A spokesman for San Miguel did not respond to a request for comment by Agence France-Presse.
De Leon estimated the share block comprised a six percent stake in Manila Electric, the exclusive retailer of electricity to the nation’s capital and surrounding provinces.
These areas account for more than half the country’s economic output.
San Miguel and its subsidiaries had built up a stake of around 33 percent in Manila Electric between 2008 and 2009 at 90 pesos a share.
However, the group failed to secure management control of the utility, and San Miguel officials have since said they were open to selling it.
Over the next four years Manila Electric’s share price more than tripled, closing at 302.40 pesos on Wednesday.

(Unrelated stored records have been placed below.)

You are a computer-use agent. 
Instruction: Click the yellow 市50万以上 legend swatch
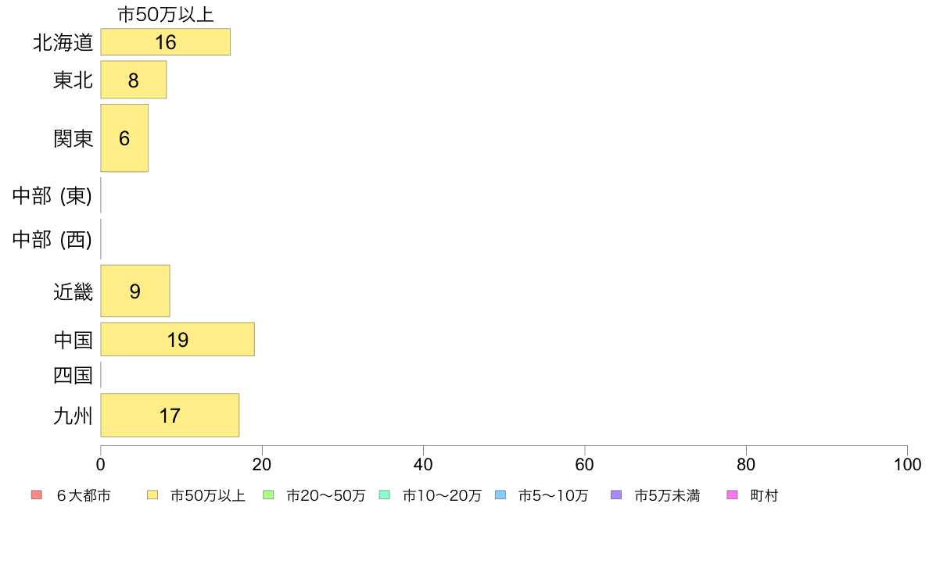point(152,495)
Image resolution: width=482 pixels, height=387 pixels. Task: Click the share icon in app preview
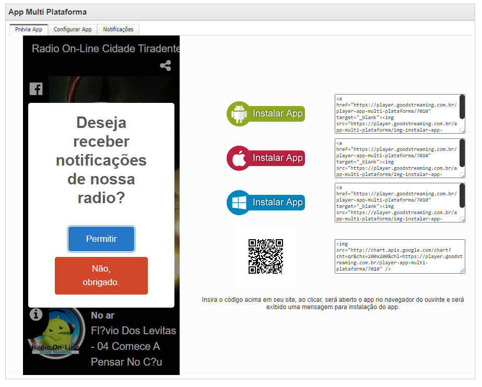pos(166,66)
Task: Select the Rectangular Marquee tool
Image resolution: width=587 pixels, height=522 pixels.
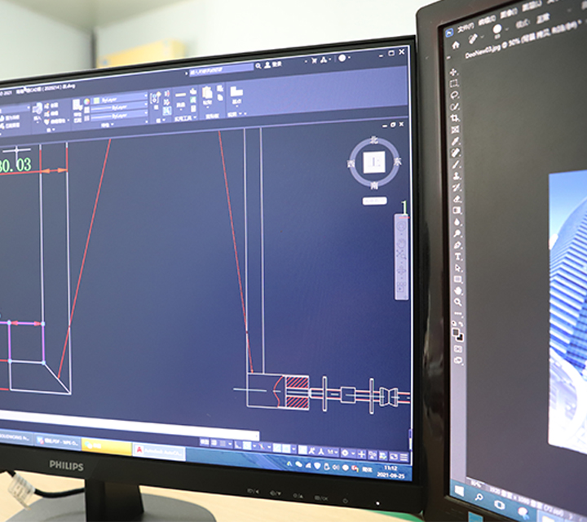Action: (x=454, y=83)
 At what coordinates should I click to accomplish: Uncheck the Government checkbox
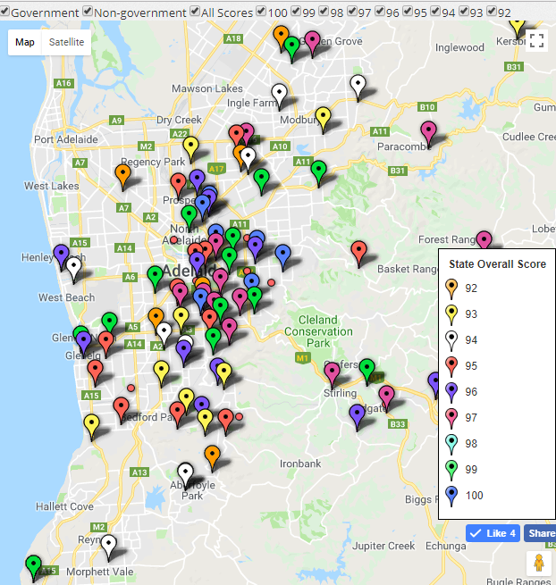click(x=5, y=13)
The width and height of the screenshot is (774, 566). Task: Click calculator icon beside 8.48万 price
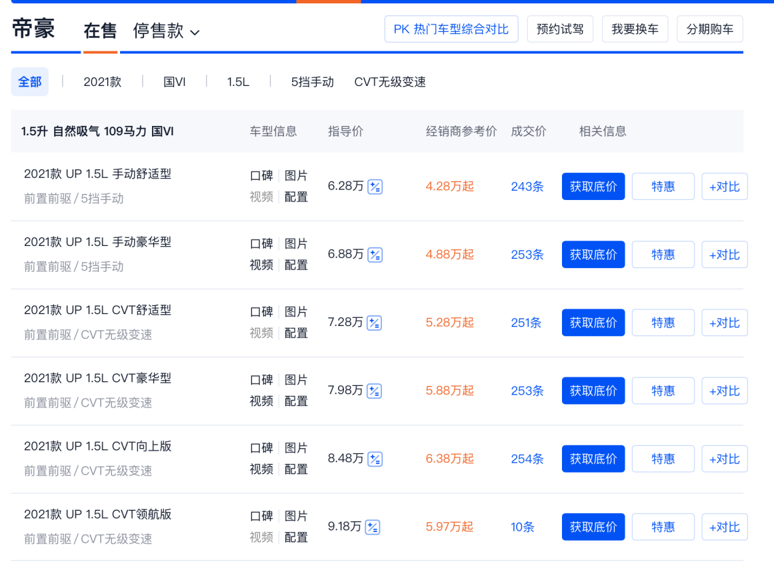tap(375, 459)
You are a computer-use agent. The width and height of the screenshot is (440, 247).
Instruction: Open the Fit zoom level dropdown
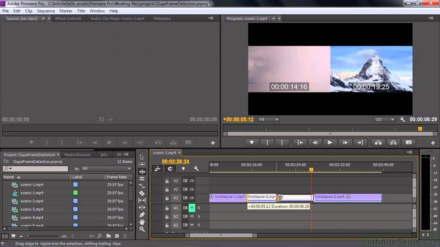(269, 119)
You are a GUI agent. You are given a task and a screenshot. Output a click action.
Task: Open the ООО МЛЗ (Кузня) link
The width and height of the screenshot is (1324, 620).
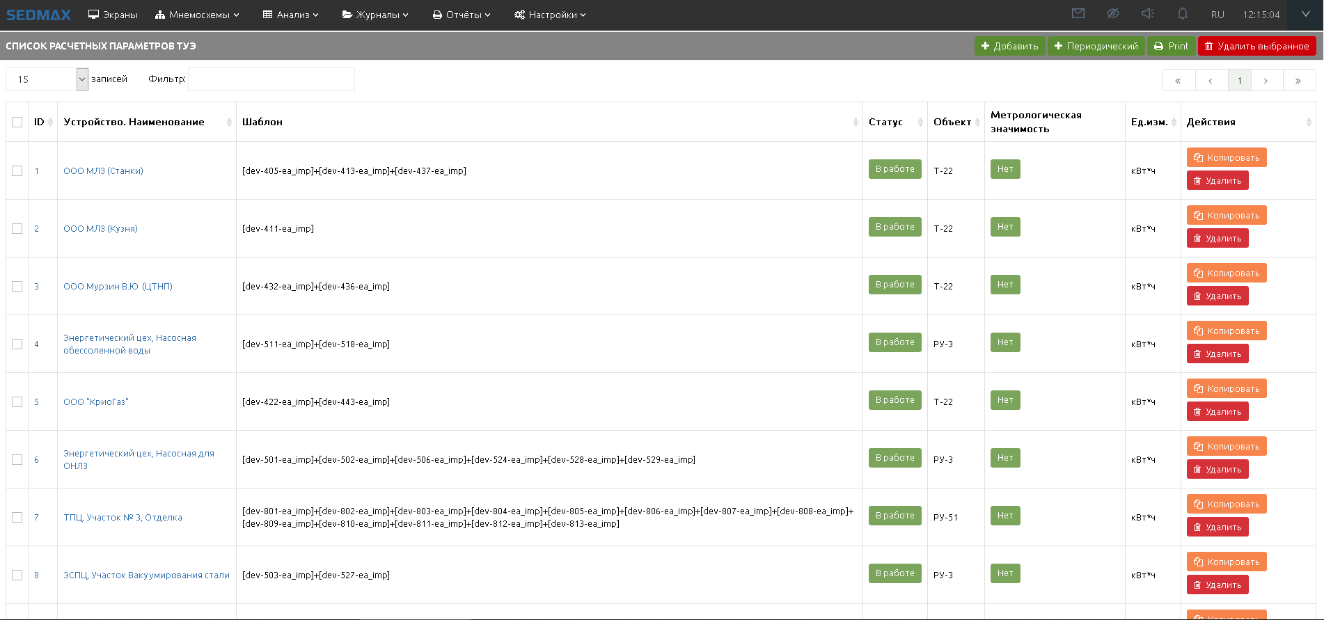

The price dropped to 280.40 pesos in morning trade on Thursday as the market adjusted to the news of the share sale.
De Leon said he expected San Miguel to unload more of its Manila Electric shares over the coming months.
The San Miguel group made its name as the nation’s main brewer, but now has a diverse business covering food, infrastructure, property and energy and is the country’s largest conglomerate.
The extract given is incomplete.